Setki tysięcy ludzi świętowało w poniedziałek w Warszawie polskie święto narodowe, Dzień Niepodległości, w marszu tradycyjnie organizowanym przez środowiska narodowe, w którym w tym roku uczestniczyli także politycy opozycji.

Według organizatorów frekwencja w tym roku była rekordowa, w marszu wzięło udział 250 000 osób, a nawet według konserwatywnej telewizji informacyjnej TV Republika liczba uczestników mogła wynieść nawet 350 000. Kierowany przez rząd urząd prezydenta Warszawy wspomniał o 90 000 uczestników.

11 listopada, Dzień Niepodległości, to największe święto narodowe w Polsce. Upamiętnia fakt, że Polska odzyskała niepodległą państwowość pod koniec I wojny światowej, w listopadzie 1918 roku, po 123 latach podziału.

Uczestnicy marszu tradycyjnie organizowanego z tej okazji przez środowiska narodowe, w tym wielu młodych ludzi i wiele rodzin z dziećmi, przemaszerowali pod flagami narodowymi, skandując hasła patriotyczne, przez centrum miasta, przez Most Poniatowskiego na drugą stronę Wisły , na Stadion Narodowy.

W tym roku marsz oficjalnie wsparła główna partia opozycyjna Prawo i Sprawiedliwość (PiS), której kilku polityków, w tym były premier Mateusz Morawiecki, wzięło udział w demonstracji.
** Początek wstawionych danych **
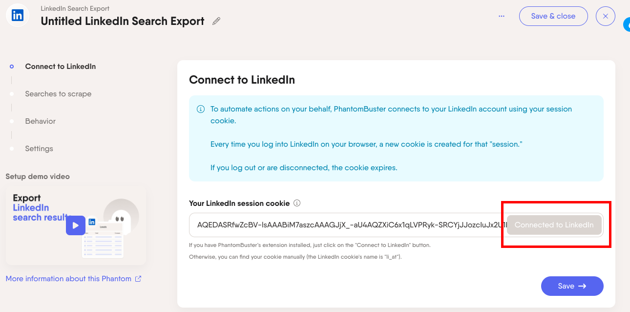Screen dimensions: 630x312
Task: Click inside the LinkedIn session cookie field
Action: tap(347, 225)
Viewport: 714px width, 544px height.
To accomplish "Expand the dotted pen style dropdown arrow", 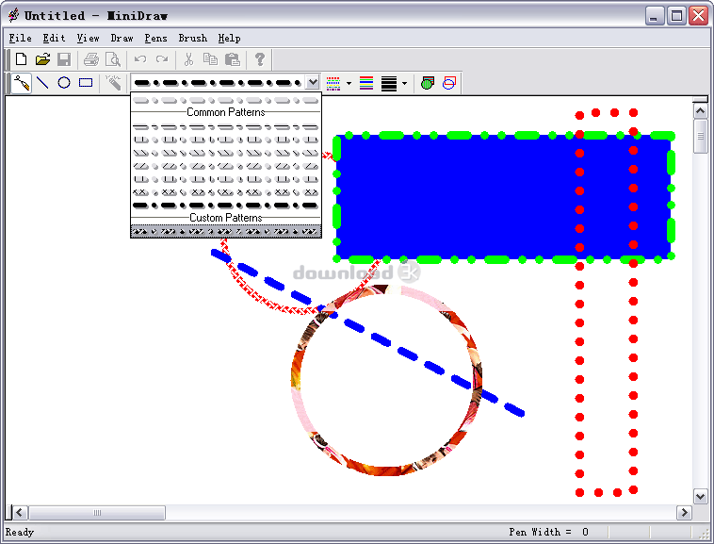I will (349, 83).
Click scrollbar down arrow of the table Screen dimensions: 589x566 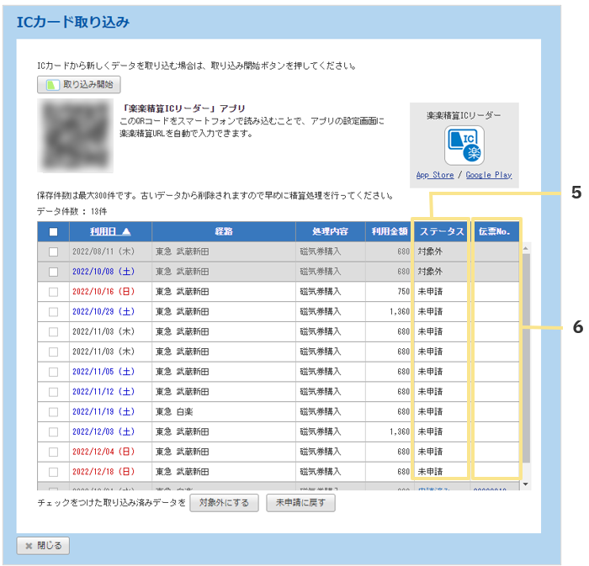(526, 484)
Prezes PiS Jarosław Kaczyński na konferencji prasowej przed marszem nazwał konieczną jedność sił patriotycznych, bo – jak mówił – polska praworządność jest obecnie zagrożona i trzeba stanąć w obronie Wartości chrześcijańskie.

W swoim przemówieniu otwierającym marsz Krzysztof Bosak, polityk opozycyjnej Konfederacji i wiceprzewodniczący Sejmu, mówił o konieczności zachowania suwerenności państwa i jedności narodowej.

Zabezpieczeniem marszu była straż ochotnicza powołana przez organizatorów. Władze nie odnotowały żadnych poważnych incydentów. Przed wydarzeniem policja zatrzymała jednak 75 osób udających się na marsz, a według komendy budapesztańskiej policji skonfiskowała mnóstwo urządzeń pirotechnicznych i narkotyków.

W południe w stolicy Polski zorganizowano centralne uroczystości państwowe. W swoim uroczystym przemówieniu Prezydent Andrzej Duda poruszył także tematy związane z polityką bezpieczeństwa, nazywając marzeniem, aby Europa była w stanie samodzielnie zapewnić sobie bezpieczeństwo. Dodał, że niedawno ujawniono, że np. europejskie zapasy amunicji „wystarczą jedynie na kilka dni na froncie chroniącym Ukrainę przed rosyjską agresją”.

Twierdził, że w czasie zimnej wojny wszystkie kraje zachodnie wydawały na obronność ponad 3 procent swojego PKB. „Dzisiejsza Rosja też nie będzie w stanie zwyciężyć” – podkreślił Duda, ale Zachód musi czerpać siłę ze „współpracy żelaznej woli ze Stanami Zjednoczonymi”.

W X premier Donald Tusk nazwał „silną, dobrze uzbrojoną, zjednoczoną w sprawach suwerenności i bezpieczeństwa” Polskę „wspólnym zadaniem narodowym”. Tusk nie był obecny na uroczystościach państwowych Według Kancelarii Prezesa Rady Ministrów w niedzielę przeszedł planowe leczenie i w środę wróci do obowiązków służbowych.